With the growth of cloud computing and the changing manner in which individuals and businesses interact with data, it is increasingly important to manage data efficiently and reliably. The RESAR project tackles the problem of building ever-larger data stores, and offers a novel approach to reducing the energy impact of such increases in scale while allowing easier management and adaptation of the system as it ages. In other words, RESAR offers a means to gracefully adapt a storage system to offer increased reliability or performance as demanded by the systems' age or administrator's requirements. This project develops, studies, and optimizes reliable, energy-efficient storage needed in modern data centers and large-scale data storage environments, and allows such storage systems to gracefully increase its performance and reliability while efficiently scaling to millions of storage devices.
For storage systems to be feasible and manageable at increasing scales, need to be self-healing and self-optimizing, able to adapt to aging and new components whilst dynamically recovering from inevitable component failures. Cloud computing promises savings in staffing as the volume of work in a data center would be distributed over fewer, but better trained staff. While the increasing scale of such data centers offers greater opportunities for energy-saving measures to become more effective, such scales rapidly increase fears of individual components failing. This demands that such large scale storage systems be arranged in such a way as to offer an ability to survive the failure of multiple components, and to do so with minimal management overheads.

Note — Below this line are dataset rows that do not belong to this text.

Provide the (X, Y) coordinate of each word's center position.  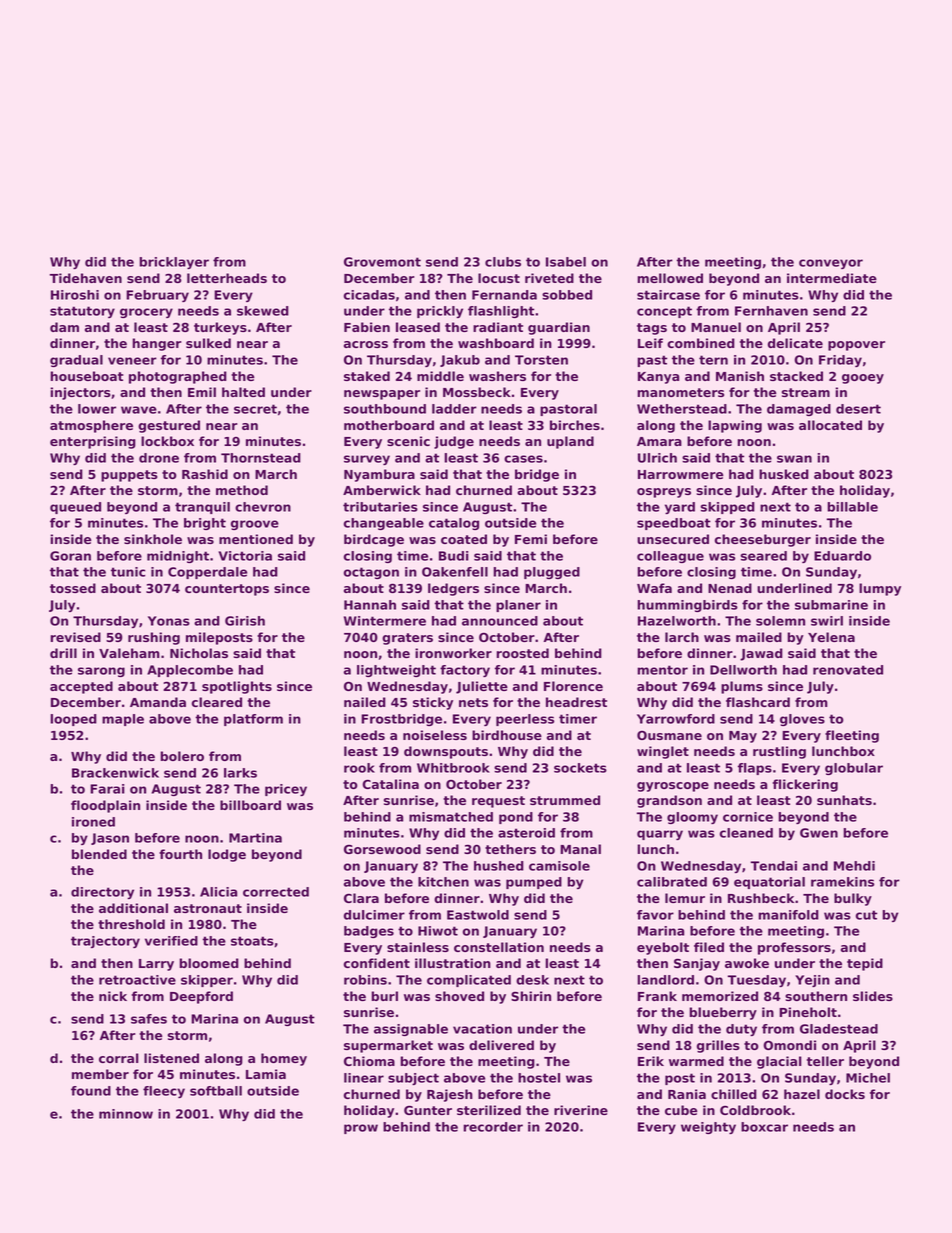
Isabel (566, 262)
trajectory (105, 942)
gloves (802, 720)
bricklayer (174, 263)
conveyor (831, 264)
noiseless (435, 735)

To survive the increasingly likely component failures (brought about by the increasing numbers of components in ever-growing data warehouses), storage systems typically employ some form of data replication or redundancy scheme. This strategy not only protects data against loss, but also allows faster access. Unfortunately, doubling or tripling the number of storage devices (or entire data centers) comes at a considerable cost. Alternatively, a site could use erasure correcting codes that provide protection against device failures while only increasing hardware demands by a smaller increment. But such erasure correcting schemes offer limited scalability and can complicate the implementation and self-management of a system considerably. The RESAR approach is to employ novel erasure codes that allow faster layout restructuring, while offering increased scalability, and improved reliability over competing schemes. RESAR allows for restructuring on the fly, and as such, has the added benefit of being complementary to data relocation tasks necessary for routine maintenance and optimization.

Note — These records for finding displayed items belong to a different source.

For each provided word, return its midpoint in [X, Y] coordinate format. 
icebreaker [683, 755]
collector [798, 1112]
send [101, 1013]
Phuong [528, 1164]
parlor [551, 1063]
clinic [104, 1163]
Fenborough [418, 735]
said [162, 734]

Cloud computing and data centers are taking hold as technologies with great promise for cheaper, more flexible, and more energy-efficient information processing. RESAR enables cheaper, more reliable, automated and more easily scaled storage systems. RESAR offers a novel graph representation of a failure tolerance scheme that allows the construction of flexible, dynamically reconfigurable, parity-based redundancy schemes that are well-suited for cloud storage infrastructure. By offering the benefits of more highly-convolved erasure coding schemes, whilst remaining simple and efficient, RESAR offers a new path to self-organizing large-scale storage systems. The resulting systems are more maintainable, easily reconfigured for increasing levels of reliability on-demand, and more cost effective. This efficiency further extends to reduced maintenance and energy demands.